Makhluk hidup yang terdapat pada strata milik periode Cambrian dalam penemuan fosil semuanya muncul tiba-tiba tanpa keberadaan pendahulu mereka. Aneka organisme hidup ini, yang tersusun dari sejumlah besar makhluk yang rumit, muncul dengan sedemikian tiba-tiba sehingga kejadian yang menakjubkan ini disebut “Peledakan Cambrian” dalam literatur ilmiah.
Kebanyakan organisme hidup yang terdapat di stratum ini mempunyai organ yang sangat maju seperti mata, atau sistem-sistem yang terlihat dalam organisme dengan pengorganisasian yang sangat maju seperti insang, sistem peredaran darah, dan sebagainya. Tidak ada tanda dalam penemuan fosil yang mengindikasikan bahwa organisme ini punya nenek-moyang.
Bila diperiksa dengan cermat dan tanpa prasangka, penemuan fosil justru lebih menyangkal teori evolusi daripada mendukungnya. Namun demikian, penafsiran yang menyesatkan terhadap fosil oleh para evolusionis dan gambaran prasangka mereka kepada publik telah memberi banyak orang kesan bahwa penemuan fosil sesungguhnya mendukung teori evolusi.
Kerentanan beberapa temuan dalam penemuan fosil terhadap semua jenis interpretasi melayani maksud para evolusionis sebaik-baiknya. Fosil-fosil yang tergali kebanyakan tidak memuaskan untuk identifikasi yang andal. Fosil biasanya terdiri atas pecahan tulang tak lengkap yang tersebar. Karena alasan ini, menyimpangkan data yang tersedia dan menggunakannya dengan sekehendak hati sangat mudah. Tidak mengejutkan, rekonstruksi (gambar dan model) yang dibuat oleh para evolusionis berdasarkan sisa-sisa fosil sedemikian itu seluruhnya disajikan secara spekulatif dengan tujuan membenarkan tesis evolusi. Karena orang-orang mudah terpengaruh oleh informasi visual, model-model rekonstruksi khayalan ini bertindak untuk meyakinkan mereka bahwa makhluk-makhluk rekonstruksi ini benar-benar ada di masa lalu.

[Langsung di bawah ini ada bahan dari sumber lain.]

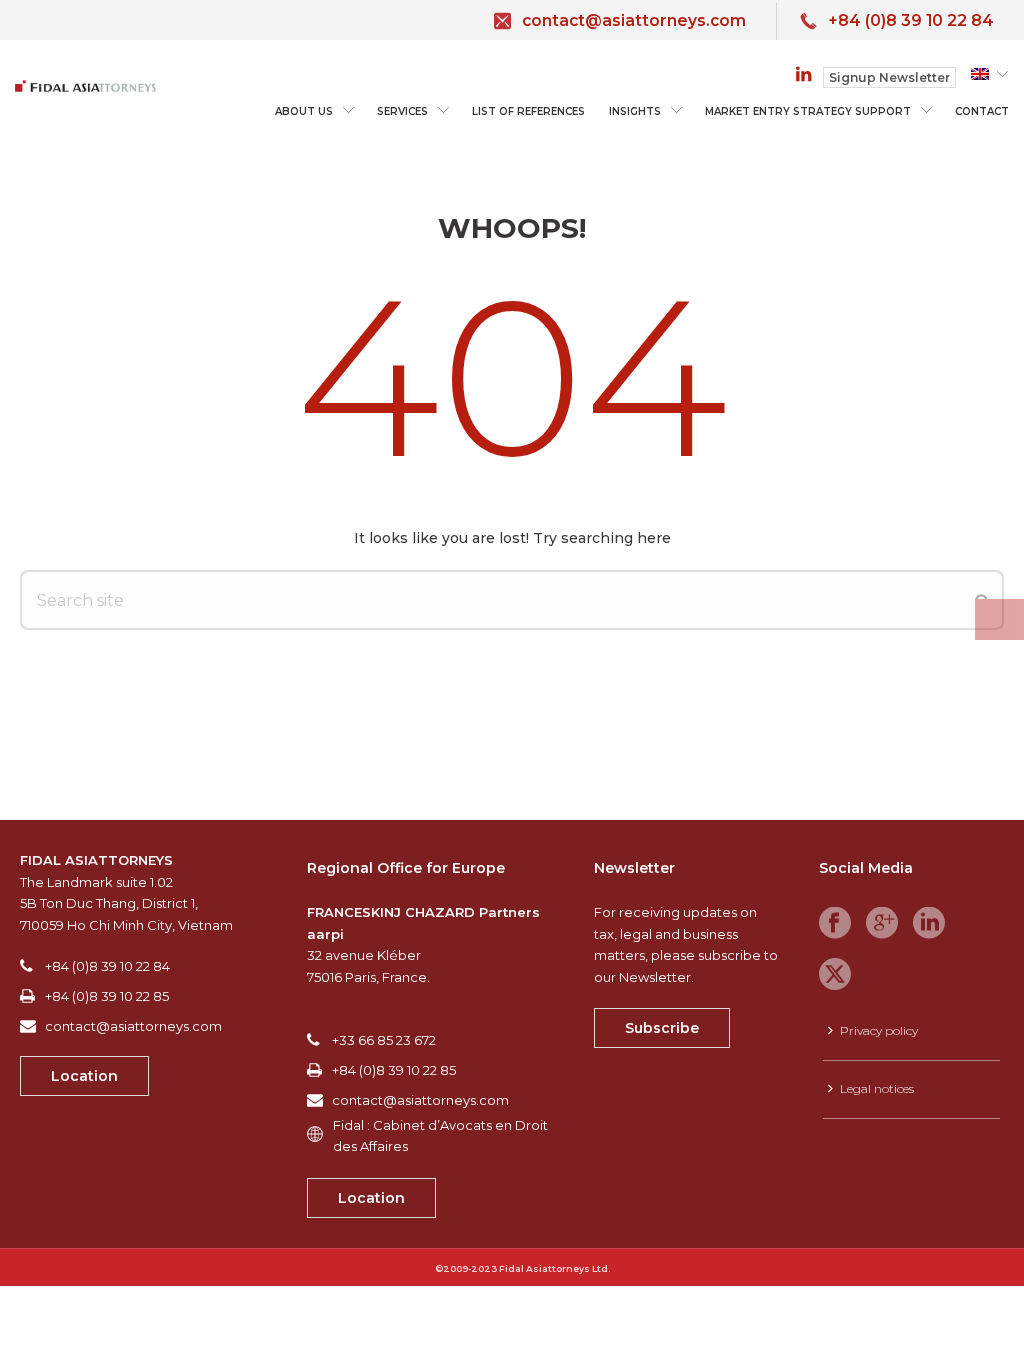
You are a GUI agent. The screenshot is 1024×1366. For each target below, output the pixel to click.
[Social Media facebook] (835, 924)
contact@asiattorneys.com (634, 20)
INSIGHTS (635, 111)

Jadi fosil itu sendiri justru lebih menyangkal teori evolusi daripada mendukungnya. Namun demikian, penafsiran yang menyesatkan terhadap fosil oleh para evolusionis dan gambaran prasangka mereka kepada publik telah memberi banyak orang kesan bahwa penemuan fosil sesungguhnya mendukung teori evolusi.